The legal conception of citizenship privileges the demands of international law and the right to emigrate over the demands of territorial boundaries. Further, the citizen is not defined by culture, language, or history but rather by democratic action.
Steve Bannon, the White House’s chief strategist, is a strong proponent of citizenship as identity, a position he made clear at this year’s Conservative Political Action Conference (CPAC) when he said that “we are a nation with a culture and a reason for being.…We’re a nation with an economy, not an economy just in some global marketplace with open borders.”
When these remarks are paired with Bannon’s speech to a Conservative Catholic group at the Vatican in 2014, where he praised a type of Judeo-Christian capitalism, the intent of Bannon’s remarks become clearer. The “culture” that Bannon refers to is a European Christian culture. In order to ensure that the United States continues to have that “culture and reason for being,” borders must be sealed.
It has also come to light that Bannon is a fan of the French novel The Camp of the Saints, which has been described as “racist in the literal sense of the term. It uses race to describe the book’s characters and describes the takeover of Europe by waves of immigrants that wash ashore like the plague.” Bannon has described immigration from Muslim majority countries as a “global Camp of the Saints.” It’s no surprise then that the media are full of stories of undocumented Latinx immigrants being rounded up, and not undocumented Canadian immigrants.
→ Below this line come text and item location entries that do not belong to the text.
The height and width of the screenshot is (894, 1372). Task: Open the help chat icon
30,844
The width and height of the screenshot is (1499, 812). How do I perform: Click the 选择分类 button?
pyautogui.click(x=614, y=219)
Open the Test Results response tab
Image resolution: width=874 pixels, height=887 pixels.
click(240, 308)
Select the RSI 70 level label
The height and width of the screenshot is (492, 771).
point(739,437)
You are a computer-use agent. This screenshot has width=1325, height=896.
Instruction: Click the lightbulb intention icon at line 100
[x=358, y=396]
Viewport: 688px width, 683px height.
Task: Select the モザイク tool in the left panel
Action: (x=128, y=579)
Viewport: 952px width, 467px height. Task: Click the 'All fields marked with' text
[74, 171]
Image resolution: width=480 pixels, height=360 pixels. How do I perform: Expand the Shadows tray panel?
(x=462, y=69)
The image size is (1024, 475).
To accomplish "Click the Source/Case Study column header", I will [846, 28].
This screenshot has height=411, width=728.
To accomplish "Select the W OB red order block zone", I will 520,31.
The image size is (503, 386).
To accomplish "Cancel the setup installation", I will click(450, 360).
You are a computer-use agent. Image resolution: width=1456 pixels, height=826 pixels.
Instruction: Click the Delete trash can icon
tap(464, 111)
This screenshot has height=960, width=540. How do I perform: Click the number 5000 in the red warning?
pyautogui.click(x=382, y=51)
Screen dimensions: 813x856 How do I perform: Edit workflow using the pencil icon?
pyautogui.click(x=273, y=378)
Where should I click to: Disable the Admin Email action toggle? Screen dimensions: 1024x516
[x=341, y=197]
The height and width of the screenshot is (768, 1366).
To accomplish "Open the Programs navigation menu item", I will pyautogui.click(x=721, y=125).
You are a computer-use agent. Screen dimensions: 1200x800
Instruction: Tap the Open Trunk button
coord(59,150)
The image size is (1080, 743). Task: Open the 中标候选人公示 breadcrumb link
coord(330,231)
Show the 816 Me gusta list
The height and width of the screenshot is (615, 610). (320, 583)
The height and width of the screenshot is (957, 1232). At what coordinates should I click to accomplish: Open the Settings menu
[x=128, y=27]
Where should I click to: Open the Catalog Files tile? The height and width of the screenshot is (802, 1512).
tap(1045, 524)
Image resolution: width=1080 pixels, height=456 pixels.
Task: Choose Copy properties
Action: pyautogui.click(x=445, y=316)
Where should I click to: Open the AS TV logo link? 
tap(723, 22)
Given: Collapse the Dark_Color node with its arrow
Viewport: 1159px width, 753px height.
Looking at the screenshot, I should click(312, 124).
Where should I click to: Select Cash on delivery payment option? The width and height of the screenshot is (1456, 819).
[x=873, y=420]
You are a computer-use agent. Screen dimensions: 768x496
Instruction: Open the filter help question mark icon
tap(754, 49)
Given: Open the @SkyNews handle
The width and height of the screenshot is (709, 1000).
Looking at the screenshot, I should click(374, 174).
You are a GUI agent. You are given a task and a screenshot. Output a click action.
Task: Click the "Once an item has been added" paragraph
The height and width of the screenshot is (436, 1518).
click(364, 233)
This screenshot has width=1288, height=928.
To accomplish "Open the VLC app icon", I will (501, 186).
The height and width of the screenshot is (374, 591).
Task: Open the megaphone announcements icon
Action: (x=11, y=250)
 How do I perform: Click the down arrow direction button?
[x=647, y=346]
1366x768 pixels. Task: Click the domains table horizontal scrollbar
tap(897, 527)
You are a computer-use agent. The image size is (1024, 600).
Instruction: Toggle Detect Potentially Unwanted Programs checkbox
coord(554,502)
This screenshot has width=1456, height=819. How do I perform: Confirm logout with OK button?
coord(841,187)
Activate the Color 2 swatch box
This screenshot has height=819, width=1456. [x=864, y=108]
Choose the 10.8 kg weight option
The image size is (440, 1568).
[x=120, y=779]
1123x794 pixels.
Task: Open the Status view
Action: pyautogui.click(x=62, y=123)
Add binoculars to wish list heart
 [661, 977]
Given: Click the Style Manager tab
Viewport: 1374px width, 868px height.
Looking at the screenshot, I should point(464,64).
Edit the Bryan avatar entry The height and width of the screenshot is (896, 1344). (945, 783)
In part this debate is about religion. Bannon and his team at the White House (Stephen Miller, Gorka) have made clear that they do not consider Islam a religion worthy of the name, and that Muslims are under suspicion by default. Bannon, you will recall, is allied with a conservative wing of the Catholic Church situated in the Vatican. However, this is also an internal debate within religions, all of which contain both pro- and anti-immigration wings.
Two thousand years ago, during the Roman Empire, citizenship was also a life or death issue. During a year of drought, for example, patrons might donate tons of grain to a city for the hungry—but only for hungry citizens. As the historian Peter Brown has written:
The plebs [the general body of citizens] of Rome included many who were chronically undernourished and vulnerable to disease. They needed ‘civic’ bread so as to relieve their hunger. But they did not receive this bread because they were ‘poor.’ They received it because they could produce a tessera, a token that proved (in the manner of a modern passport) that they were ‘citizens.’
It was the Fathers of the Church and the Rabbis of the Mishnah who challenged these borders, boundaries and forms of belonging. In the fourth century, Basil of Caesarea’s homilies on hunger spoke about the poor as a class of people, independent of their being citizens or not.
The Rabbis of the Mishnah, also in the fourth century in Palestine, explicitly spoke of poor people who travelled from city to city. The cities, according to Mishnah, are obligated to supply them with food and lodging whether or not they were residents.
By the Middle Ages, as historian Mark Cohen has shown in his book Poverty and Charity in the Jewish Community of Medieval Egypt, there were a large number of hostels for the poor (sponsored by Christians, Jews, and Muslims) stretching across Europe, the Middle East, and North Africa. The common denominator of these institutions is that they did not rely upon political boundaries to relieve suffering.
The religious traditions of hospitality, refuge, and sanctuary created the vibrant multiform culture of diversity, welcome, and innovation that many of us claim as American. However, religious traditions of exclusion and purity rear their heads at regular intervals to demand higher walls and harder hearts. We are now at another inflection point, and we must choose wisely.